Pentagon Email Relays in SMTP Census

by Doctor Electron

No, the author is not writing this from a prison cell. Yes, email relays -- like spammers might use -- were found on Pentagon computers and other U.S. military networks.

Since people love email, a net census of computers connected to the internet might well include Simple Mail Transfer Protocol (SMTP, RFC 821) servers that accept connections from email client programs on default port 25.

Almost all email arrives at SMTP servers for delivery to inboxes of persons in the network of the particular server. However, when both the sender and recipient are foreign to the server's network, the server may forward the mail to its recipient in another domain. This is called "email relay" and is often used by spammers.

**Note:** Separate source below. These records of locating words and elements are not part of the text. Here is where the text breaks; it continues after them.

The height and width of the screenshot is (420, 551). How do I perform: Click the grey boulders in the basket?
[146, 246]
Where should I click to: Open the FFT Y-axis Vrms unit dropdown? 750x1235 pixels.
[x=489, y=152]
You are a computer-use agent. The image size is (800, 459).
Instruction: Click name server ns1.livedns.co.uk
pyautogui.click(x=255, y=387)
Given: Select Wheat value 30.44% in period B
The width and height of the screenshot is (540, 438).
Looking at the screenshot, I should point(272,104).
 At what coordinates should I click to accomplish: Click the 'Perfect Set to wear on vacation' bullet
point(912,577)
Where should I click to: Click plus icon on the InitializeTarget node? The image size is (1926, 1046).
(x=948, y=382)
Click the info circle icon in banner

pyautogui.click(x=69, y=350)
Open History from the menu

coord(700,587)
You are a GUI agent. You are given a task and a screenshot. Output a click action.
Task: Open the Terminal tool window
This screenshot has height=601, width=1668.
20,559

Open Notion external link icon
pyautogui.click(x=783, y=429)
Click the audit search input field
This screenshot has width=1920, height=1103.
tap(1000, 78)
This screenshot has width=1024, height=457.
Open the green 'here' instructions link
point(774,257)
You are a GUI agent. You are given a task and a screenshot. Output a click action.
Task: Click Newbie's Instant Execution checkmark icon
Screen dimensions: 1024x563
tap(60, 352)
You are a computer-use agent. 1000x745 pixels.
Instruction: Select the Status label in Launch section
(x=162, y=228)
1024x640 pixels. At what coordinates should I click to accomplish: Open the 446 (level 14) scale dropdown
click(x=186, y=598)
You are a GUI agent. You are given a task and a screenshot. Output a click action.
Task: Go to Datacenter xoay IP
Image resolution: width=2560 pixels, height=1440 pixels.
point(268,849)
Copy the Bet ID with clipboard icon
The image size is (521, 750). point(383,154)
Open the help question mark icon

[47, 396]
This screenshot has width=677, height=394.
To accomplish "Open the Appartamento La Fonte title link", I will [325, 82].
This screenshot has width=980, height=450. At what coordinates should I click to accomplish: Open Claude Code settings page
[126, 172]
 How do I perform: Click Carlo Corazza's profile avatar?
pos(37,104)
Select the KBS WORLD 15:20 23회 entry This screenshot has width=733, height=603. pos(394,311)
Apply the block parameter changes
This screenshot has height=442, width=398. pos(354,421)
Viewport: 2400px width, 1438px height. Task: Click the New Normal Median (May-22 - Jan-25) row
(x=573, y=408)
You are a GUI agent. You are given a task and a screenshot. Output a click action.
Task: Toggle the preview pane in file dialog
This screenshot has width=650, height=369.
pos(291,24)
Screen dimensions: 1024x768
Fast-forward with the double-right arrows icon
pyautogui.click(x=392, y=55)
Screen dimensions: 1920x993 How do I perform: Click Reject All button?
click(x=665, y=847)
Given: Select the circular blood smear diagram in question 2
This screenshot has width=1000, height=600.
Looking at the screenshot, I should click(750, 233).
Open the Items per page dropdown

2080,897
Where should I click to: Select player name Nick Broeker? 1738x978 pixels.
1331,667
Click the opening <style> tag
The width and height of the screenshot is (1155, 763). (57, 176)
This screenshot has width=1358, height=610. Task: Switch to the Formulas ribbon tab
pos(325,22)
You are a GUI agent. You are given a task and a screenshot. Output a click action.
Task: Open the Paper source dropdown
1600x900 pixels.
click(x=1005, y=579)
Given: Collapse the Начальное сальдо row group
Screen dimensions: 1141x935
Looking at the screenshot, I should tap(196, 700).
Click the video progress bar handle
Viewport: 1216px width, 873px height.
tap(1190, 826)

At a medical conference, a presentation on an illness usually begins with a statement on its prevalence and hence the importance of its study. Thus, we will start with (1) computers accepting internet connections on port 25 and end with (2) an estimate of the number of mail relays in the world today. Perhaps there will be some interesting twists and turns in the plot along the way.

Methods and Results

1. How many computers have SMTP port 25 listening for connections?

Established connections with port 25 were found at 5119 IP addresses selected randomly. This sample size is sufficient to reliably estimate characteristics of the population of IP addresses where SMTP servers are accessible.

0.66% of random addresses from 1.0.0.1 to 218.255.255.254 (excluding local host 127.x.y.z) established connections on port 25. 775,606 (5119 / 0.66%) packets to random addresses were required to find these 5,000 plus open ports.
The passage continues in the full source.